Parsing Azure Resource Id’s with the ResourceIdentifier class

I’ve been working with Azure Diagnositc logs recently, and part of the data that comes out of them is something azure calls a “ResourceId”. This is used to uniquely identify the resource in Azure. It’s a slash separated value that includes a hierarchal list of values.

The issue is that they’re not always the same number of values as the different types of resources have different numbers of hierarchal elements. We could create a regex for this, however, the Azure Core nuget packages have a pre-built way to do this.

A Diagnostic log entry looks like this

{
    "records": [
        {
            "category": "AppServiceHTTPLogs",
            "time": "2022-05-08T20:14:15.0000000",
            "resourceId": "/SUBSCRIPTIONS/9BDCA8E0-C38E-49E2-BD4F-313DD91C8DF5/RESOURCEGROUPS/HONEYCOMB/PROVIDERS/MICROSOFT.WEB/SITES/EXPORT-TEST",
            "properties": "{\"UserAgent\":\"Mozilla\\/5.0 (Windows NT 10.0; Win64; x64) AppleWebKit\\/537.36 (KHTML, like Gecko) Chrome\\/101.0.4951.54 Safari\\/537.36 Edg\\/101.0.1210.39\",\"Cookie\":\"--\",\"ScStatus\":\"200\",\"CsUsername\":\"-\",\"Result\":\"Success\",\"CsHost\":\"export-test.scm.azurewebsites.net\",\"CsMethod\":\"GET\",\"CsBytes\":\"1635\",\"CsUriQuery\":\"_=1652036313179\",\"CIp\":\"217.155.15.125\",\"SPort\":\"80\",\"Referer\":\"-\",\"CsUriStem\":\"\\/api\\/vfs\\/site\\/wwwroot\\/\",\"TimeTaken\":19619,\"ScBytes\":\"494\",\"ComputerName\":\"10-30-0-173\"}",
            "EventStampType": "Stamp",
            "EventPrimaryStampName": "waws-prod-ln1-093",
            "EventStampName": "waws-prod-ln1-093",
            "Host": "10-30-0-173",
            "EventIpAddress": "10.30.0.173"
        }
    ]
}

As you can see, this has a ResourceId that looks like this:

/SUBSCRIPTIONS/9BDCA8E0-C38E-49E2-BD4F-313DD91C8DF5/RESOURCEGROUPS/HONEYCOMB/PROVIDERS/MICROSOFT.WEB/SITES/EXPORT-TEST

This shows a resource with the following characteristics.

  • Azure AppService with the Name “export-test”
  • Resource Group with the name “honeycomb”
  • In the subscription “9BDCA8E0-C38E-49E2-BD4F-313DD91C8DF5”

So we could do a fairly simple string split like this:

var resourceIdSplit = resourceId.Split("/");
Console.WriteLine($"SubscriptionId: {resourceIdSplit[2]}");
Console.WriteLine($"Resource Group: {resourceIdSplit[4]}");
Console.WriteLine($"Site Name: {resourceIdSplit[8]}");

The issue here is that the subscription and resource group are static, but the position of the name of the resource isn’t.
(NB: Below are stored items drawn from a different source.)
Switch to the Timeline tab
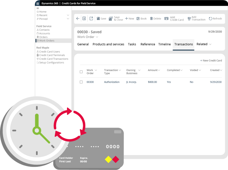 [x=164, y=44]
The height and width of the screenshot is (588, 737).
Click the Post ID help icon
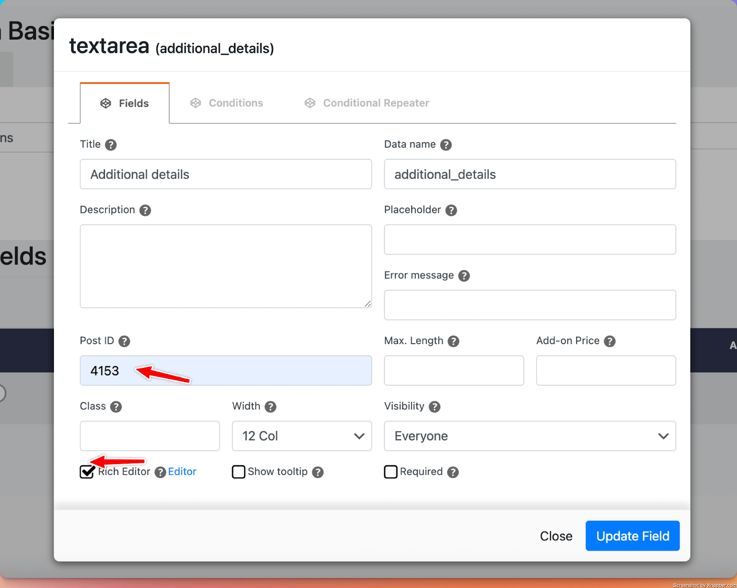tap(124, 341)
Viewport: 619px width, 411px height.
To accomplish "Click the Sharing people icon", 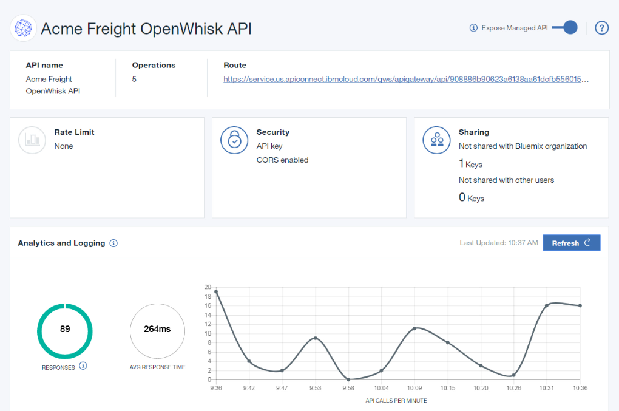I will [436, 140].
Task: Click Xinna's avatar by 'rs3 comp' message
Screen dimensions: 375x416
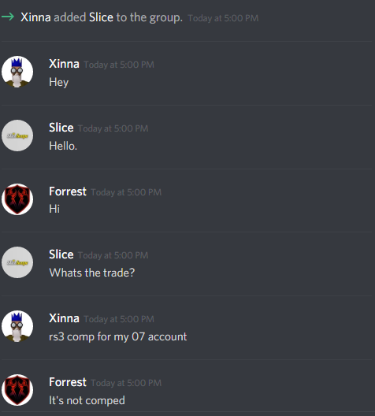Action: click(x=17, y=326)
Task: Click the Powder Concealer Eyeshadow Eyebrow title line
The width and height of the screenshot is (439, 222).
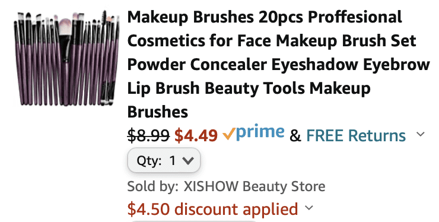Action: pos(278,65)
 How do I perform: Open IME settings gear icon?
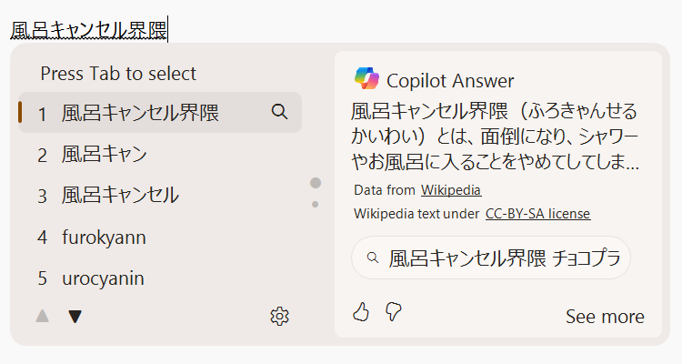(x=280, y=317)
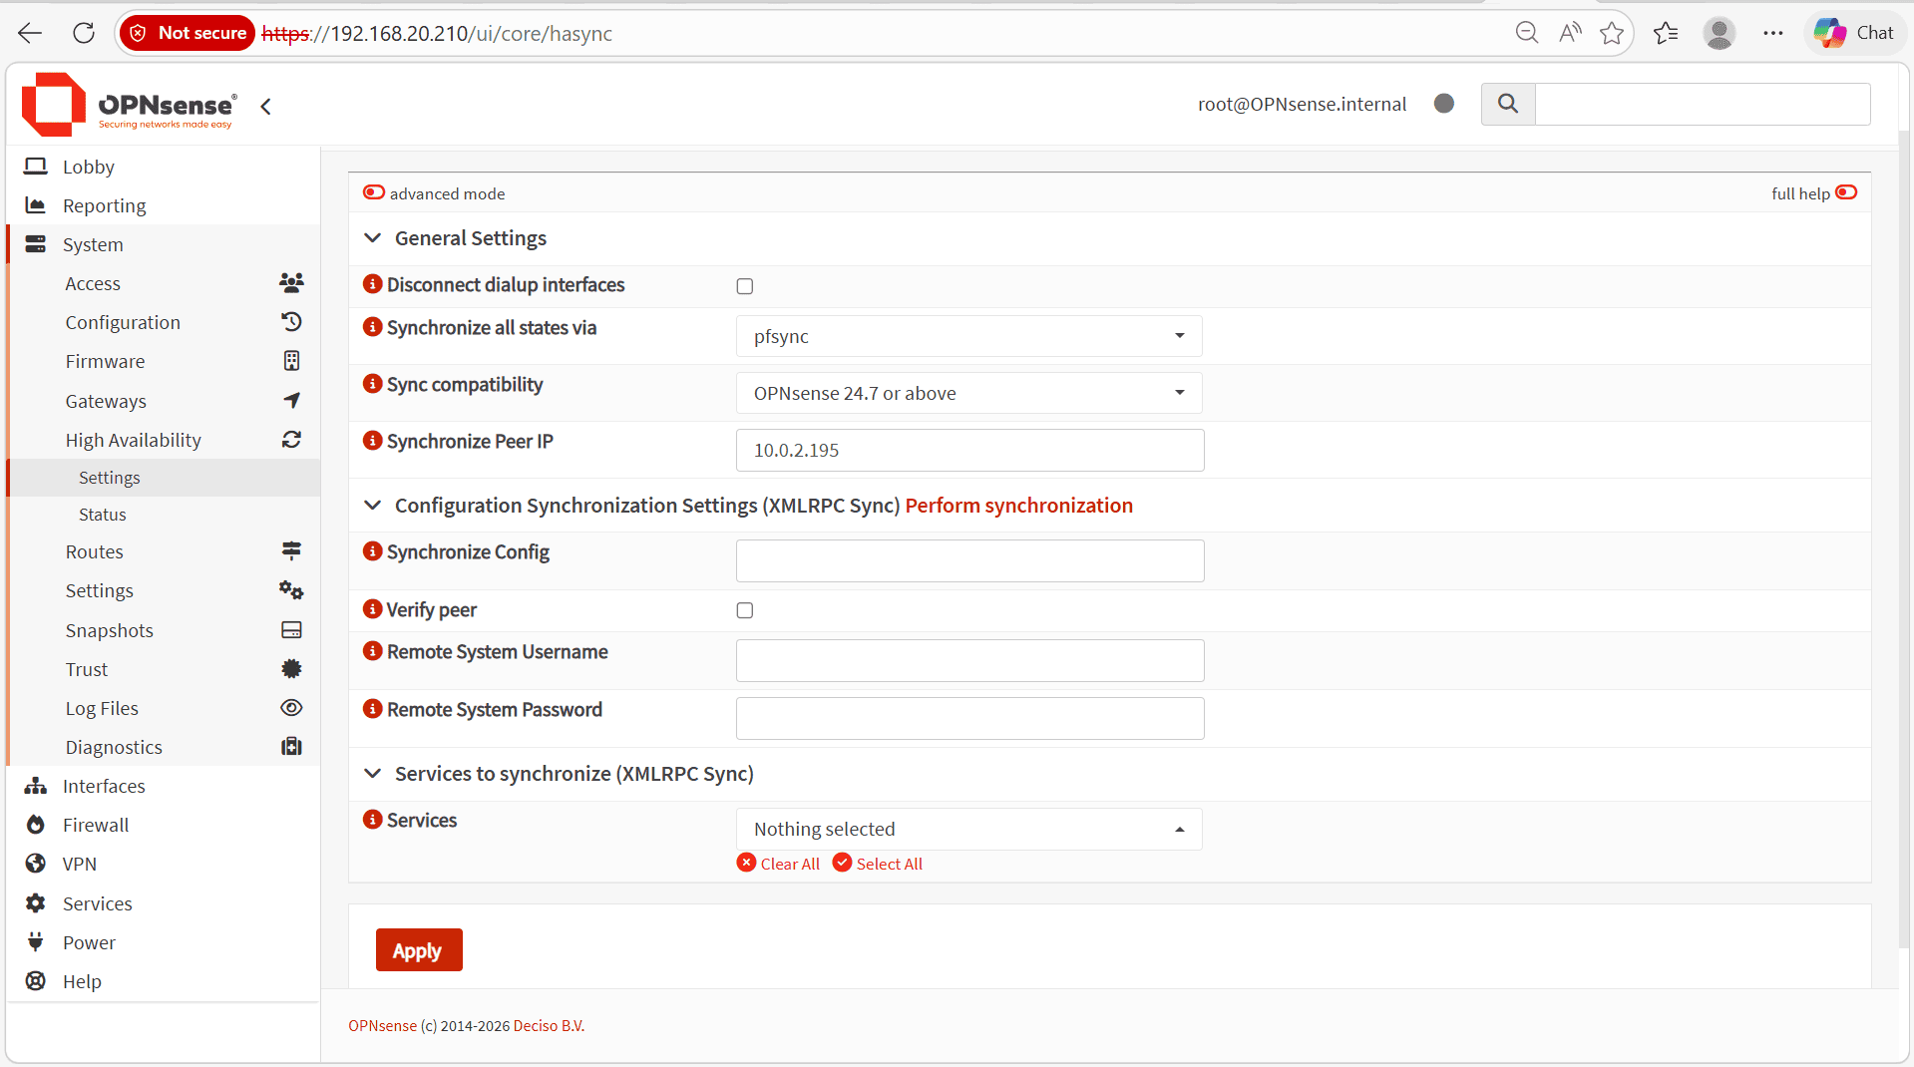The width and height of the screenshot is (1914, 1067).
Task: Click the info icon next to Services
Action: coord(372,820)
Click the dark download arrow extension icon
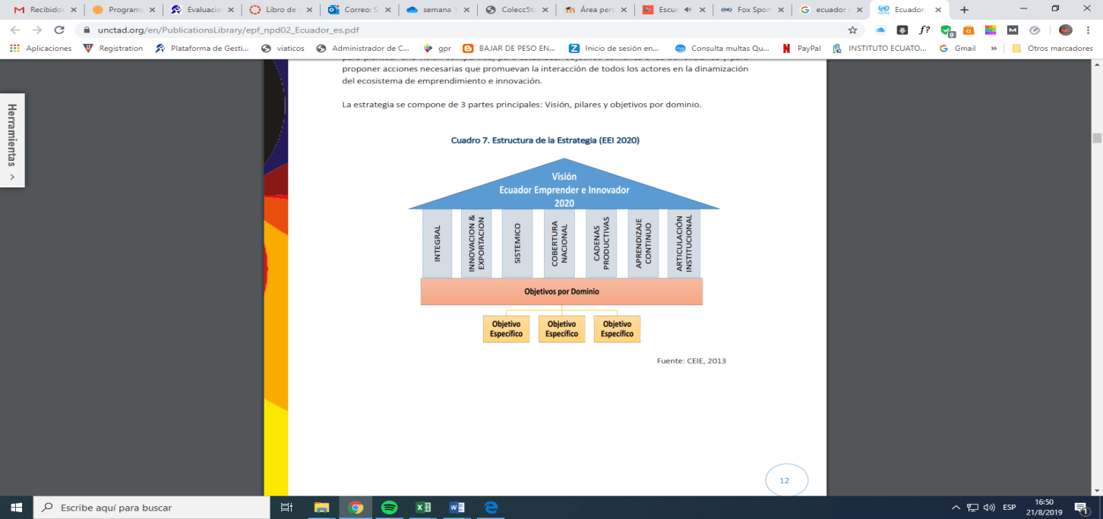Image resolution: width=1103 pixels, height=519 pixels. point(902,30)
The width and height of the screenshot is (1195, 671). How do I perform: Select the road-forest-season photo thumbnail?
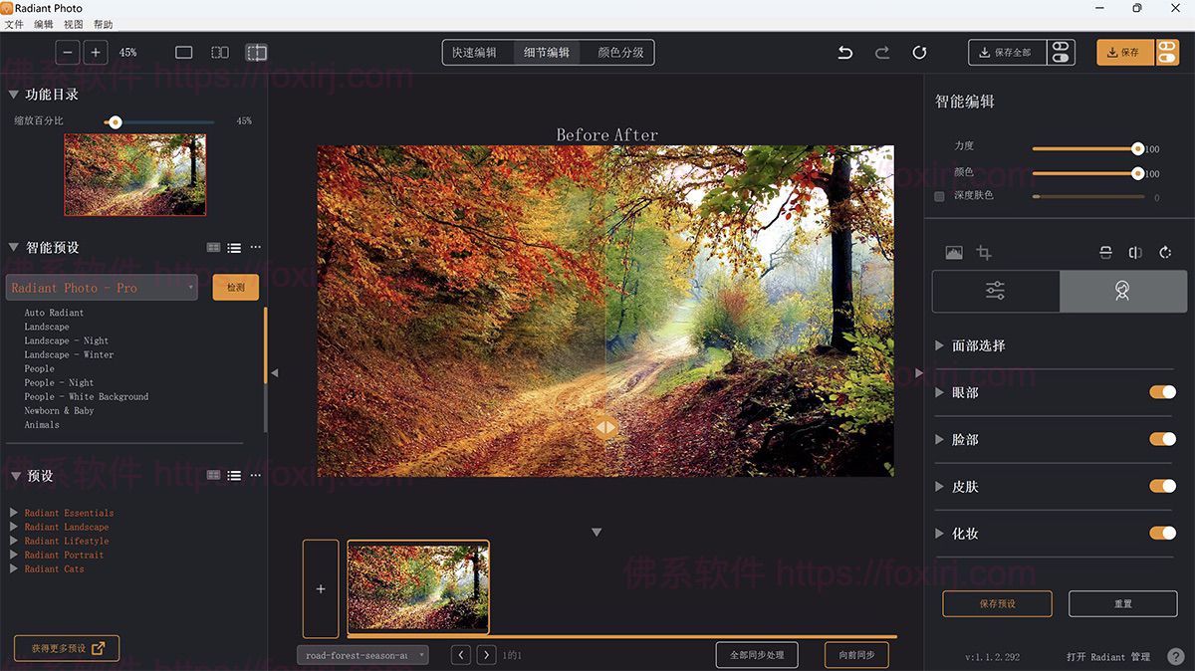pyautogui.click(x=417, y=587)
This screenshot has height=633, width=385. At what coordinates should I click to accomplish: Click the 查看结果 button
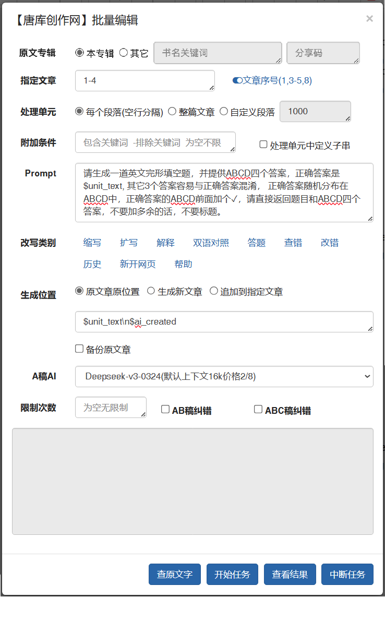pos(290,575)
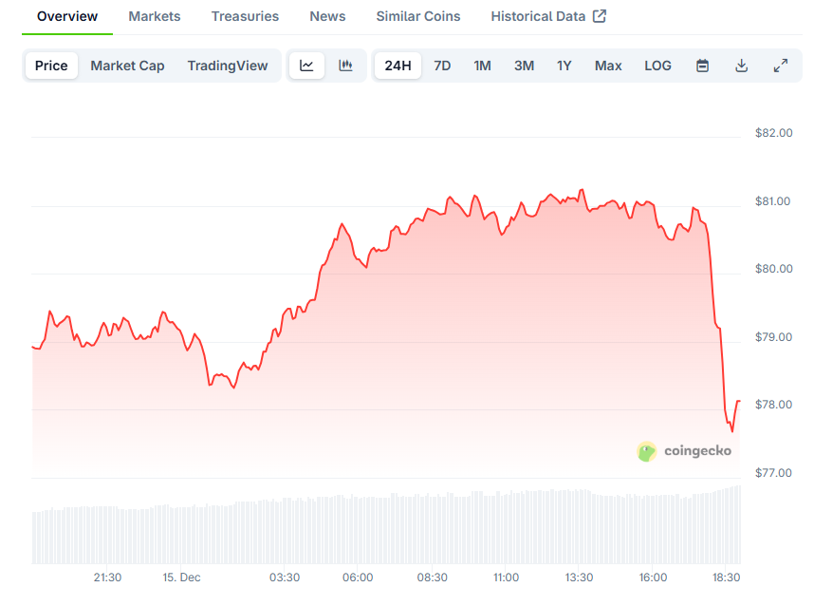This screenshot has width=814, height=606.
Task: Download the chart using the download icon
Action: (741, 65)
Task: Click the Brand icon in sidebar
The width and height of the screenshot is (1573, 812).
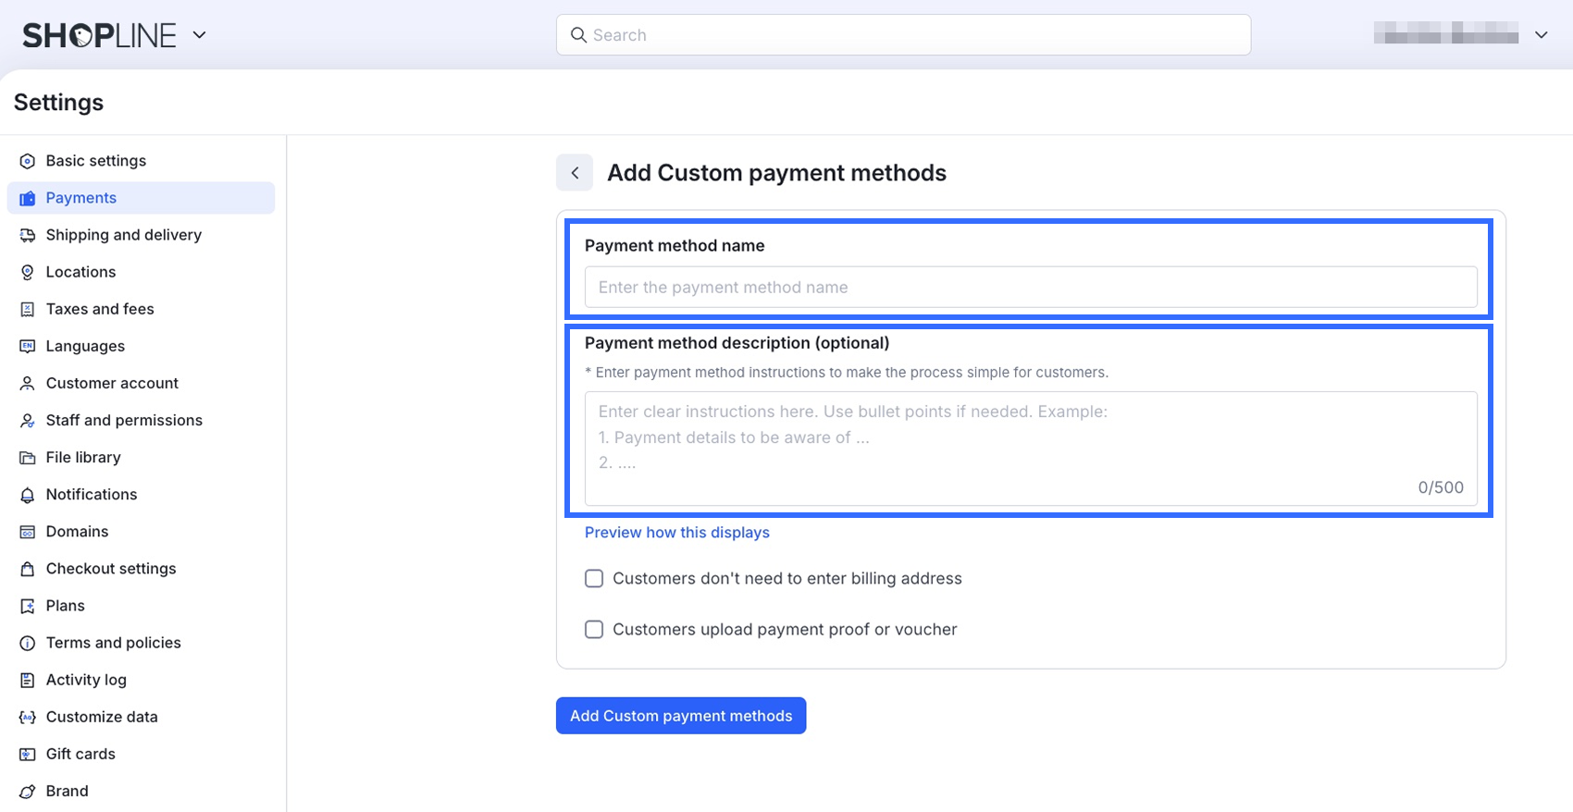Action: [x=28, y=792]
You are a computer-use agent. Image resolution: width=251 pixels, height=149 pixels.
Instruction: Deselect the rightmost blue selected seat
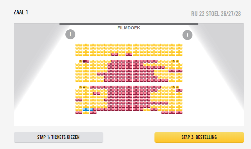tap(91, 110)
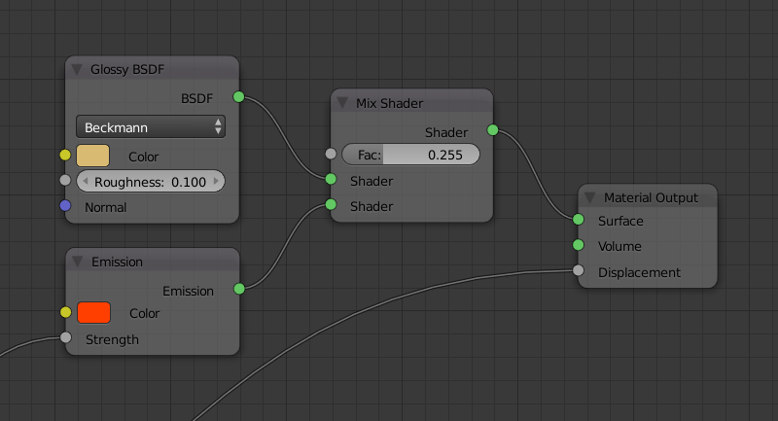Click the Material Output Volume socket

tap(578, 245)
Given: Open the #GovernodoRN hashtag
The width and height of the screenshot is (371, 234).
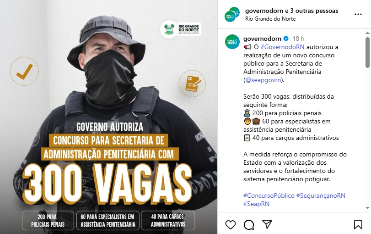Looking at the screenshot, I should (x=282, y=47).
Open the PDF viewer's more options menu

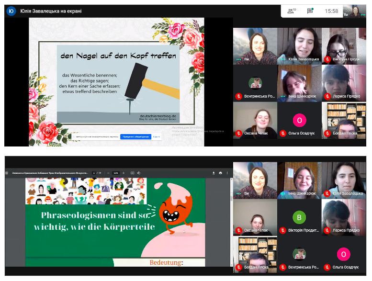227,173
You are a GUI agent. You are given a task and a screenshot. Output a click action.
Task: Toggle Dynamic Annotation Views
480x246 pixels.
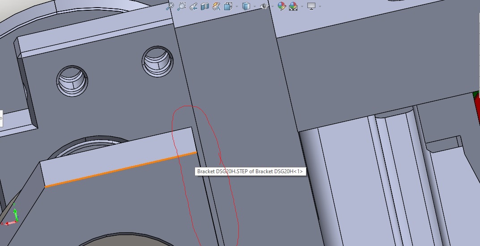pyautogui.click(x=217, y=6)
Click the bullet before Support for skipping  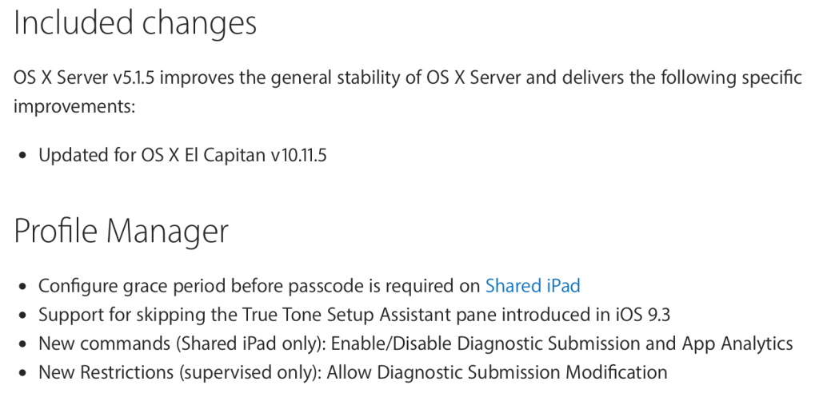pos(22,316)
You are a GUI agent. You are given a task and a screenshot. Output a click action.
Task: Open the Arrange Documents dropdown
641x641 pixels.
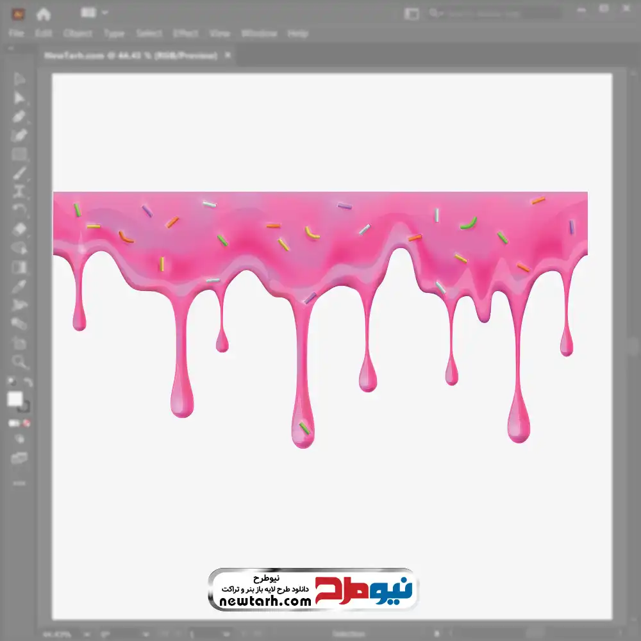[x=95, y=13]
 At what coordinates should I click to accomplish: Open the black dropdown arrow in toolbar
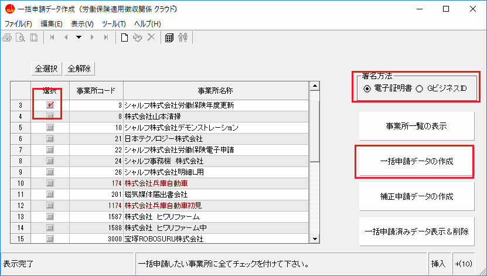79,38
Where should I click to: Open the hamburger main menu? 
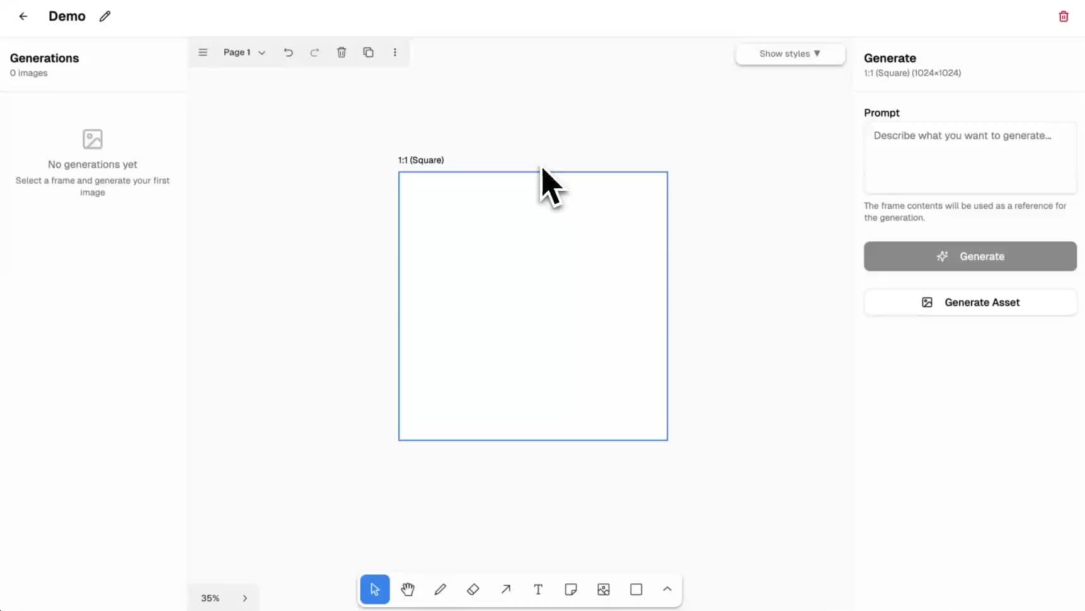pyautogui.click(x=203, y=52)
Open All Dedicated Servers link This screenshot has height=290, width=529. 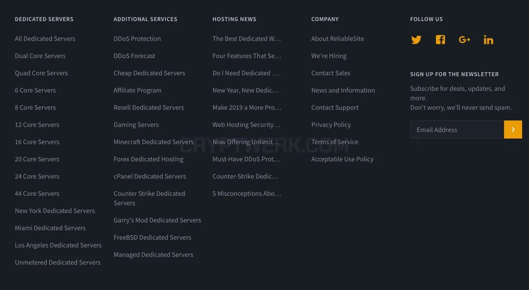(45, 39)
Different resources have different hierarchy, so it’s not really portable. This is where the Azure ResourceId class helps.

The ResourceIdentifier class is part of Azure.Core nuget package and provides a supported way to parse the resource Identifier. With this we can have the following code.

var resourceIdClass = new ResourceIdentifier(resourceId);
Console.WriteLine($"Subscription: {resourceIdClass.SubscriptionId}");
Console.WriteLine($"Resource Group: {resourceIdClass.ResourceGroupName}");
Console.WriteLine($"Site Name: {resourceIdClass.Name}");
Console.WriteLine($"ResourceType: {resourceIdClass.ResourceType}");

This means we don’t need to care about the structure of the ResourceID, and we can extract the things we need pretty easily.

Conclusion

The ResourceIdentifier is pretty cool if you’re working with Resource Ids. The class has some other functions such as “Root”, “Parent” and “Child” relationships if the resource you’re looking has a parent. This is useful for things like Slots in Azure AppService or Subscriptions in Azure ServiceBus.